Stock, Bond, Commodity Markets All Signaling Recovery, Part 2

Posted by Jerry Bowyer on 9/24/20 9:00 AM

Let's take a look at one kind of bond compared to another. Instead of the difference between the earnings of stocks and the interest rate (the way bond investors get paid) of treasury bonds, let's take a look at the difference between corporate bonds and treasuries. Since corporate bonds do not have the full faith and credit of the U.S. government, they are considered more risky, so the difference between the interest rates of corporate bonds and the interest rates of treasuries are a measure of risk expectations.

Here's what that data looks like over time:

BAA Line

(Source: Federal Reserve Bank of St. Louis, as of August 2020)

It's easy to see that spikes coincided with the recession of 2001, the Great Recession, The European Debt Crisis (though that was kind of a slight spike), and the Pandemic Panic. And it is also easy to see how this risk metric has been falling from its peak in March through the end of Q2 2020.

This is a signal of greater optimism in the form of more confidence that corporations will pay their obligatory interest amounts.

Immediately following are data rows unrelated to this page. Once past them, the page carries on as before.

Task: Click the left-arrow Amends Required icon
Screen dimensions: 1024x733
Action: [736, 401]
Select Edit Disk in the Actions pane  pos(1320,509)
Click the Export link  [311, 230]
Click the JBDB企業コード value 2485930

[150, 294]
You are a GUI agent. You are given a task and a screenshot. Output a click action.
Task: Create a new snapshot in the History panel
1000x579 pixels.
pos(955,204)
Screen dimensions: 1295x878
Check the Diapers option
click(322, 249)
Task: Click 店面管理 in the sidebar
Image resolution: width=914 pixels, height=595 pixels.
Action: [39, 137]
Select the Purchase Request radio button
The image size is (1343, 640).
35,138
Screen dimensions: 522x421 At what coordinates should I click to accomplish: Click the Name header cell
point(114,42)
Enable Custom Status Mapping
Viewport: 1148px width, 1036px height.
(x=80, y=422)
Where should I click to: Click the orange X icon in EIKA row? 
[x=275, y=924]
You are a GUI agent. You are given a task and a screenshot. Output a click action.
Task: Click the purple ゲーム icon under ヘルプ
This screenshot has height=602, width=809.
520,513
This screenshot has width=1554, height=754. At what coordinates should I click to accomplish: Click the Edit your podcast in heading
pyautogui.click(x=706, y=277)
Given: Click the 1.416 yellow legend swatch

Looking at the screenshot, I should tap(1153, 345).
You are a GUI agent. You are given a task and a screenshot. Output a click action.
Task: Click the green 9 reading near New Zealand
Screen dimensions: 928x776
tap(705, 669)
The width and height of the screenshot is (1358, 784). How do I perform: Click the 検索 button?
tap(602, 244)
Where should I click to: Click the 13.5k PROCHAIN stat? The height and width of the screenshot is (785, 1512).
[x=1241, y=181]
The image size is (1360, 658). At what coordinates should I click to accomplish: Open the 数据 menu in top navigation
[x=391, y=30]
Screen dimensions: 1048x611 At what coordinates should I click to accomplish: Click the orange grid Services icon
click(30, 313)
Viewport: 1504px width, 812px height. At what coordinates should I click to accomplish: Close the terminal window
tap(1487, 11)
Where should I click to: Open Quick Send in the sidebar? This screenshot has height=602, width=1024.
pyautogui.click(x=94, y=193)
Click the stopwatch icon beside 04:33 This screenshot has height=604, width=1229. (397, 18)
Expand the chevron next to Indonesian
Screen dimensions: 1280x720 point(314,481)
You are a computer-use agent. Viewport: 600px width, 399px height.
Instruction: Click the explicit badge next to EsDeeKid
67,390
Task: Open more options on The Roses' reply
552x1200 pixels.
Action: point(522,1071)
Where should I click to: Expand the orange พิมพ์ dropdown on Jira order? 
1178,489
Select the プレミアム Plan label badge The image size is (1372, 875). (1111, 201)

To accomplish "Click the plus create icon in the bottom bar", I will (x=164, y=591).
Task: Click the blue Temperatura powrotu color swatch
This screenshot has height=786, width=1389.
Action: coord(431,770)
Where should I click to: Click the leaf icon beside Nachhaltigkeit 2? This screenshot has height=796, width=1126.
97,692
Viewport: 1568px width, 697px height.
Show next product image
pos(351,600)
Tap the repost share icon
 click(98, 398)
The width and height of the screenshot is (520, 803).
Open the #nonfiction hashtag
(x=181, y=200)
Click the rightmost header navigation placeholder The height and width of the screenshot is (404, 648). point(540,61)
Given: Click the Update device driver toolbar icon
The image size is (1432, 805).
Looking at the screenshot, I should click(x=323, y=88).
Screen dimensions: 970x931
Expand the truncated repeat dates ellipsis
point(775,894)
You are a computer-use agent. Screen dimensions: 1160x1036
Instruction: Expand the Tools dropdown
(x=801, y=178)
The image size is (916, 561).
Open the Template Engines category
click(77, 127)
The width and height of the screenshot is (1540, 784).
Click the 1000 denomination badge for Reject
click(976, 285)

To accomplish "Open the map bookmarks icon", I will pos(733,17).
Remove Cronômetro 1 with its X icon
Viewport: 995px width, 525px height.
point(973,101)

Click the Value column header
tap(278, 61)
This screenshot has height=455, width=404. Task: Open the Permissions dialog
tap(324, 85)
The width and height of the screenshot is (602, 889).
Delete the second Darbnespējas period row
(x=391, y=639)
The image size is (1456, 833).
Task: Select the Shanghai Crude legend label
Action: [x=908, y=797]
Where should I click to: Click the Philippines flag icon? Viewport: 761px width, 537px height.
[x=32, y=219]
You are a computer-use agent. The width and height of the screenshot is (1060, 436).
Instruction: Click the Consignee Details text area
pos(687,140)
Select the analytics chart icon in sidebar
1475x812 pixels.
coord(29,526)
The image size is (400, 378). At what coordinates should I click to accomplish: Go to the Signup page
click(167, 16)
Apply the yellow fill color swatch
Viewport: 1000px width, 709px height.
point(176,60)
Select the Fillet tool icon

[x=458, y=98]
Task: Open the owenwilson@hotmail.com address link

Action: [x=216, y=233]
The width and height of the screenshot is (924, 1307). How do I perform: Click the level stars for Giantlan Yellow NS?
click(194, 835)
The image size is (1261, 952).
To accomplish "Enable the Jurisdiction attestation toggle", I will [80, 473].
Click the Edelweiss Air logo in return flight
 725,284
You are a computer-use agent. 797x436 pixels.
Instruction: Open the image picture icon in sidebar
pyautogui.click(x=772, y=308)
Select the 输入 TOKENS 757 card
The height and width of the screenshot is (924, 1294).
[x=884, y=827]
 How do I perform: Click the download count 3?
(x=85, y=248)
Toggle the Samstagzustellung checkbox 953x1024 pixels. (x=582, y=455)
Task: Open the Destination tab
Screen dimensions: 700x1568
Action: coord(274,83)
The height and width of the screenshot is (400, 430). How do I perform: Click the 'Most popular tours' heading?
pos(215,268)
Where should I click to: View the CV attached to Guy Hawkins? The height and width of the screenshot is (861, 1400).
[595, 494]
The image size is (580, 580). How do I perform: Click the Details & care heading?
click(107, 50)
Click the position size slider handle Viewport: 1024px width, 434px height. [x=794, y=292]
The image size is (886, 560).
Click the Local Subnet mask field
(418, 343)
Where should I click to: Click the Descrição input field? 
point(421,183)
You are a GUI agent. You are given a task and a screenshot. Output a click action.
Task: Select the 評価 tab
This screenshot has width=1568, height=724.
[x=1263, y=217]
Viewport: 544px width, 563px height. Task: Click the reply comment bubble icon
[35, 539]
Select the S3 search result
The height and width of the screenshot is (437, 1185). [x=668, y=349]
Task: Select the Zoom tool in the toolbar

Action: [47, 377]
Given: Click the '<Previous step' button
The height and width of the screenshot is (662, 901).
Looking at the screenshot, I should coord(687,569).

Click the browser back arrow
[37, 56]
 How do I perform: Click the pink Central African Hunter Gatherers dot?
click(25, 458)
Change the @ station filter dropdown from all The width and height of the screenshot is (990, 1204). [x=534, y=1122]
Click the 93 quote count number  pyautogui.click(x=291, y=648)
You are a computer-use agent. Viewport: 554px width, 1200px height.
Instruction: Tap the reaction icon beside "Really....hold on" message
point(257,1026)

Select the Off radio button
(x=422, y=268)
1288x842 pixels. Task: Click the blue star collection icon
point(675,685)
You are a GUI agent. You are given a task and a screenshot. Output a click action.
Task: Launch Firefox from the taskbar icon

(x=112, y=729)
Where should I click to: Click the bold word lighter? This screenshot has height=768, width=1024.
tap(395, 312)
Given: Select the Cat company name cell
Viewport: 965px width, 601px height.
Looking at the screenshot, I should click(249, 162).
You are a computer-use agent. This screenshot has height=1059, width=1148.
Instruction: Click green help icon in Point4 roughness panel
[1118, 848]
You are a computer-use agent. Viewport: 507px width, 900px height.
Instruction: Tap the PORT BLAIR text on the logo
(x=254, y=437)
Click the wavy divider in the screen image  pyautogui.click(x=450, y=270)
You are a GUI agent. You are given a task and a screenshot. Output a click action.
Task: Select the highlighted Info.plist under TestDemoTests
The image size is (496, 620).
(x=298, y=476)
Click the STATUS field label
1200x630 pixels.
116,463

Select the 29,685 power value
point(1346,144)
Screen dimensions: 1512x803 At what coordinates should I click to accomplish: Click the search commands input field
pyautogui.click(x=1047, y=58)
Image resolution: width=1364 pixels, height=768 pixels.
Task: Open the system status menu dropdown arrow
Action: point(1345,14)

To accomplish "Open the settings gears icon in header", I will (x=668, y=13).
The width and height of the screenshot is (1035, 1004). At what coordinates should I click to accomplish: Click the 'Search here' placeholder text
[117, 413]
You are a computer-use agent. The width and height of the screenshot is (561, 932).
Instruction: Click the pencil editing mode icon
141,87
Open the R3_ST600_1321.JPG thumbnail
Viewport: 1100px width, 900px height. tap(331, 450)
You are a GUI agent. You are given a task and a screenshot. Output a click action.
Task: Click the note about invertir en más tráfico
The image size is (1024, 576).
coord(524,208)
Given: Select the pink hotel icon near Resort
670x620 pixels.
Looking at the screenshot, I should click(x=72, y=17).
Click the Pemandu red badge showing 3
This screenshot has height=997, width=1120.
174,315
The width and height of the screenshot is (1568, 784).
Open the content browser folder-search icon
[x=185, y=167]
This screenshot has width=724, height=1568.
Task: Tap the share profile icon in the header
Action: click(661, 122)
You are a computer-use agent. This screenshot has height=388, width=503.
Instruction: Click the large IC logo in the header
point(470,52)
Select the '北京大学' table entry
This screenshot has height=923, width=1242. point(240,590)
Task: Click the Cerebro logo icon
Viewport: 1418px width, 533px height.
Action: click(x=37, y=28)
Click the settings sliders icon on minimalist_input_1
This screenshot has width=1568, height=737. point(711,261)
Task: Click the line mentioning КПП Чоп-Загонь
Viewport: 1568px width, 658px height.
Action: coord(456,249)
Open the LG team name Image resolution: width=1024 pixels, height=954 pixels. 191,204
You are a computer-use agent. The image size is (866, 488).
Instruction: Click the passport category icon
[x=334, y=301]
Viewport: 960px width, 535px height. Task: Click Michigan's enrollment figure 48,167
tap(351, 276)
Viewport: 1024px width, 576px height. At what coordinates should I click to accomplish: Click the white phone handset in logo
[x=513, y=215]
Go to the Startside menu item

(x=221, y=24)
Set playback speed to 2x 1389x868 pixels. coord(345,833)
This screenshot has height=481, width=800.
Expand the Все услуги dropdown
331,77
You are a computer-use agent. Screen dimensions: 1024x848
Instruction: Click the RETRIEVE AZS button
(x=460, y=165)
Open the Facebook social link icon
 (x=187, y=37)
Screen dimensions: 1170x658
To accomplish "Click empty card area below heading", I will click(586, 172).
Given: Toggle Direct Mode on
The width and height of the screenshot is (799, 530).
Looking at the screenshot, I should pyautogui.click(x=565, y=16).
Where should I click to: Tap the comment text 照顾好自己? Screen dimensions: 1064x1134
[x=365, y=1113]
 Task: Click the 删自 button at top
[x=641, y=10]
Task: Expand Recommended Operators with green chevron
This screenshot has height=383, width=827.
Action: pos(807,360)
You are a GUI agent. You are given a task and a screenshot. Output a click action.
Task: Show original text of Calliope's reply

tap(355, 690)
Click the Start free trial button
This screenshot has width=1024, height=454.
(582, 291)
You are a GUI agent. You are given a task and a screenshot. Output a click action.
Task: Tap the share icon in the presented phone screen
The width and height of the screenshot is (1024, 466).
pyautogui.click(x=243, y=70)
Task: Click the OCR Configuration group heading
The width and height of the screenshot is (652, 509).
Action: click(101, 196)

Below, let's rearrange things so that the bottom axis no longer reads from earlier to later, but now reads from most optimistic to least optimistic. The up/down axis shows subsequent one-year economic growth.

BAA Scatter

(Source: Federal Reserve Bank of St. Louis, as of August 2020)

Clearly there is a negative correlation, which means that when the fear metric is higher, growth tends to be lower; and when the fear metric is lower, growth tends to be higher. Of course, that makes perfect sense. The markets are not perfect, otherwise there would be a perfect straight line of dots sloping downward. But clearly the markets tend to get the direction right much of the time.

What were they signaling as of this data? Growing optimism and roughly 2% annual growth in the following year. This is not a sure thing, but it is another piece of evidence showing that markets are expecting recovery.